• **Aim of the task**
When you find the line with "Click the -2,000" among the records below, reproduce it and each line after it exactly, ending with the line with "Click the X-Forwarded-For".

<<<<

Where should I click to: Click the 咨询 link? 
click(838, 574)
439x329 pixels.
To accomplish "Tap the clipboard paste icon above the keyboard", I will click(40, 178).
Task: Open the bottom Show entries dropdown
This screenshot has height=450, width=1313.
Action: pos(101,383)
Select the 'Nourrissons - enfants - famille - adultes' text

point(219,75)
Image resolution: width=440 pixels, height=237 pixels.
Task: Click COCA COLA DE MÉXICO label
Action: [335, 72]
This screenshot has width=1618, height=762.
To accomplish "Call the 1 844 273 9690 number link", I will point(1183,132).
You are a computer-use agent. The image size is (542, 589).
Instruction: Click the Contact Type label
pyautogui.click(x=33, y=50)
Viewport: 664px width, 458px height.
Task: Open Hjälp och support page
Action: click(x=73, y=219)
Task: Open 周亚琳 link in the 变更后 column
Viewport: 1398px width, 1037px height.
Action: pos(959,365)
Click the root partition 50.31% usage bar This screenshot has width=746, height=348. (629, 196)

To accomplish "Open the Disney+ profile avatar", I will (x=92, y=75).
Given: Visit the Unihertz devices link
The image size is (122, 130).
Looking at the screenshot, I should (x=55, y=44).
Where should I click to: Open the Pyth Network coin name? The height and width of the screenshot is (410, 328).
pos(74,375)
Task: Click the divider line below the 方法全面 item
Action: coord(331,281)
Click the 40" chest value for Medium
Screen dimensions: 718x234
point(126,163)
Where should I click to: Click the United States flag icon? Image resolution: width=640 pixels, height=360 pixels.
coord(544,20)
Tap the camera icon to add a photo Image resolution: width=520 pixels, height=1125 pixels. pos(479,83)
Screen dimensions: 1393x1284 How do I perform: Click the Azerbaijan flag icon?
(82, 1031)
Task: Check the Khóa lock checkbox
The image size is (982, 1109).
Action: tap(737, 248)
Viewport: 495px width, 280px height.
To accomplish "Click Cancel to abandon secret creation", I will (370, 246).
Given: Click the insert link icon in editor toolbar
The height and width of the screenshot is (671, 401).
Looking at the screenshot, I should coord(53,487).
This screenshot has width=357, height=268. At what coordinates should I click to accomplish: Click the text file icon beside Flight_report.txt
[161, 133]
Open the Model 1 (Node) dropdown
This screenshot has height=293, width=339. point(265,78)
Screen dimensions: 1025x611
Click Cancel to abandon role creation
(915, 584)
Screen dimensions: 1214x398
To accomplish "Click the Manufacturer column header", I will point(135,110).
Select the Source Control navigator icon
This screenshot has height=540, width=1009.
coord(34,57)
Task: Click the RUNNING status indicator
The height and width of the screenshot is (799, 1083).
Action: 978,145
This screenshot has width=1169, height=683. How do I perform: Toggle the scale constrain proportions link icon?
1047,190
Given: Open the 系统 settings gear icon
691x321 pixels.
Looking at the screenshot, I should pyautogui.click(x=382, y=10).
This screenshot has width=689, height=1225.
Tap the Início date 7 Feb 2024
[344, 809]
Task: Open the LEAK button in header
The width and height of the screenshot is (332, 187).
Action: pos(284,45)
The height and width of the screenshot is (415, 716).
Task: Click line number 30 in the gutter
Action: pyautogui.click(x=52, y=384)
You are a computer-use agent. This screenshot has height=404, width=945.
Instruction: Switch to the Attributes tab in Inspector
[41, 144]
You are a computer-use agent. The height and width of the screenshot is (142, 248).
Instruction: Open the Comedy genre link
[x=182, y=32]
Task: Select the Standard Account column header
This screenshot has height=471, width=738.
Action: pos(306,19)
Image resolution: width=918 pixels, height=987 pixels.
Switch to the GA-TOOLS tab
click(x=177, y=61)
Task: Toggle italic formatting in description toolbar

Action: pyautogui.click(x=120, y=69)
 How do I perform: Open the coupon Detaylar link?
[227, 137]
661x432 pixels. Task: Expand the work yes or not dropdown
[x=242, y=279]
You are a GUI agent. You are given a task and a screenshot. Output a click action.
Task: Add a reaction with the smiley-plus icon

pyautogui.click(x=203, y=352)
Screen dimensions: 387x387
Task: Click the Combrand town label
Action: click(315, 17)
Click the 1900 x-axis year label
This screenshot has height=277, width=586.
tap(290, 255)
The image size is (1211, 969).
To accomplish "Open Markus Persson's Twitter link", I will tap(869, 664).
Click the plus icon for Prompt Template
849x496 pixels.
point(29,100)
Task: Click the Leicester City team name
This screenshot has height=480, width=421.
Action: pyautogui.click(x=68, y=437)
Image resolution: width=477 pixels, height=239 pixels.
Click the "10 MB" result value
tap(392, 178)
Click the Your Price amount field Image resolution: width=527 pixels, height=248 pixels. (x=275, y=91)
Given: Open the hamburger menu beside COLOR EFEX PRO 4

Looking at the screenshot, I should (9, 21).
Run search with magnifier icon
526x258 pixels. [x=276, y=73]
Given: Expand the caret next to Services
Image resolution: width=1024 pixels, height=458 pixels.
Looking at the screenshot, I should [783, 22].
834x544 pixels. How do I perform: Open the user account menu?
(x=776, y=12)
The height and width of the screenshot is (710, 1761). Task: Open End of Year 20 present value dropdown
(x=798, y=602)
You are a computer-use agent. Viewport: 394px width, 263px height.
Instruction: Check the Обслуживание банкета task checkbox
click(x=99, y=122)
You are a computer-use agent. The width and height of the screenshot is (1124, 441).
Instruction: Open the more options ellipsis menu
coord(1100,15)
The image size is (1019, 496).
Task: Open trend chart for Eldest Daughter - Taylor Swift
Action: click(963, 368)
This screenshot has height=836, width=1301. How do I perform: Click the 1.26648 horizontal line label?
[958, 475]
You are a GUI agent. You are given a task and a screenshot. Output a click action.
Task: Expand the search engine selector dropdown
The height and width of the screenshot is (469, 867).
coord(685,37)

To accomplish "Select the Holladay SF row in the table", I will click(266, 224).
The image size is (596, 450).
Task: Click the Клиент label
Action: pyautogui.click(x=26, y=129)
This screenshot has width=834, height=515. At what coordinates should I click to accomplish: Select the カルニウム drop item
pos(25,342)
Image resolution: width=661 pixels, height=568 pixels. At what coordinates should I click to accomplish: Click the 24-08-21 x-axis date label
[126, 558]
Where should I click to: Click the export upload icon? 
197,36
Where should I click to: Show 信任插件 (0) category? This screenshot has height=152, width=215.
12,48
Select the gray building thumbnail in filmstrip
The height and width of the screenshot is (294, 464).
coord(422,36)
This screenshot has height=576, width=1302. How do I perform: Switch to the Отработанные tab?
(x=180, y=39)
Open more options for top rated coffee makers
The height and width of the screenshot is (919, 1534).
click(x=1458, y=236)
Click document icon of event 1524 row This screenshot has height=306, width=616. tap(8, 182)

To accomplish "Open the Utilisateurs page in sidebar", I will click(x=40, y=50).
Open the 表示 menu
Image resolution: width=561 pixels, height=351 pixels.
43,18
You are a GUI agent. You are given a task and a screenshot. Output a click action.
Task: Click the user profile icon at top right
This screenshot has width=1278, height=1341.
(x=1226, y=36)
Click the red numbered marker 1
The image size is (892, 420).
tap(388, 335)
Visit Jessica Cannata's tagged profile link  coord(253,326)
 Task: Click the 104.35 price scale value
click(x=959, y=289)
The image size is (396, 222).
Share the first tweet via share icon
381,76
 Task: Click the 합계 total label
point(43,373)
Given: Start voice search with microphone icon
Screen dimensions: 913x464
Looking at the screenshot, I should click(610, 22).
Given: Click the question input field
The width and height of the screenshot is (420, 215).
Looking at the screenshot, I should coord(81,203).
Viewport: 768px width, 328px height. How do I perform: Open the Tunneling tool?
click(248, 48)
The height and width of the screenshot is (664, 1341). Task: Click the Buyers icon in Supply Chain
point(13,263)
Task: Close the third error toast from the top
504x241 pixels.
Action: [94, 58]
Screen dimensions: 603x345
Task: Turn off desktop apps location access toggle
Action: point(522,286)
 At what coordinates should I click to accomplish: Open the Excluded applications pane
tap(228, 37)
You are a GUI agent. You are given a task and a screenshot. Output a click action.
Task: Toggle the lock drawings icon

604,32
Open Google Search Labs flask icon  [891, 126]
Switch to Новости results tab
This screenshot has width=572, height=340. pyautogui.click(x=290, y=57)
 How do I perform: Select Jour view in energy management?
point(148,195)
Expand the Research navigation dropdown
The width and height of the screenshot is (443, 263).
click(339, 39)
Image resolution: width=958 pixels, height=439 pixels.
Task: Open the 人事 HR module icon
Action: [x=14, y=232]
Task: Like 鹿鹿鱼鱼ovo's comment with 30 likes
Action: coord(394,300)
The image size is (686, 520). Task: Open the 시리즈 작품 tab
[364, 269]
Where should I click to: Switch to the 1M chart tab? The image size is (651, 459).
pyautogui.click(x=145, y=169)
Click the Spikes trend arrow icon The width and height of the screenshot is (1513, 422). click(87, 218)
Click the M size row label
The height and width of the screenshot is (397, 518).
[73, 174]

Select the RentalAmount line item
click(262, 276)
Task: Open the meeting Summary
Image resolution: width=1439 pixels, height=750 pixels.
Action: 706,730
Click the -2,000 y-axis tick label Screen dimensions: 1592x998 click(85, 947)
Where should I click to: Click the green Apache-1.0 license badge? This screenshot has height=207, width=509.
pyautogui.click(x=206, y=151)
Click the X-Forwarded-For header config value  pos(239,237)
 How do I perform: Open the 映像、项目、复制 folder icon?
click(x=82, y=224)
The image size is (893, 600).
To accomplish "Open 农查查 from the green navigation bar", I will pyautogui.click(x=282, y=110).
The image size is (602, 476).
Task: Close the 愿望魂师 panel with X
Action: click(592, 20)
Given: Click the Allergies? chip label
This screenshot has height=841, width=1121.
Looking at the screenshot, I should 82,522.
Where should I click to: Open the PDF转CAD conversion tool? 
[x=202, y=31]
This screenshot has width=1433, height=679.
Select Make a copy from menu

>>>>

• **Reply to the task**
Click the -2,000 y-axis tick label Screen dimensions: 1592x998 click(85, 947)
Where should I click to: Click the green Apache-1.0 license badge? This screenshot has height=207, width=509.
pyautogui.click(x=206, y=151)
Click the X-Forwarded-For header config value  pos(239,237)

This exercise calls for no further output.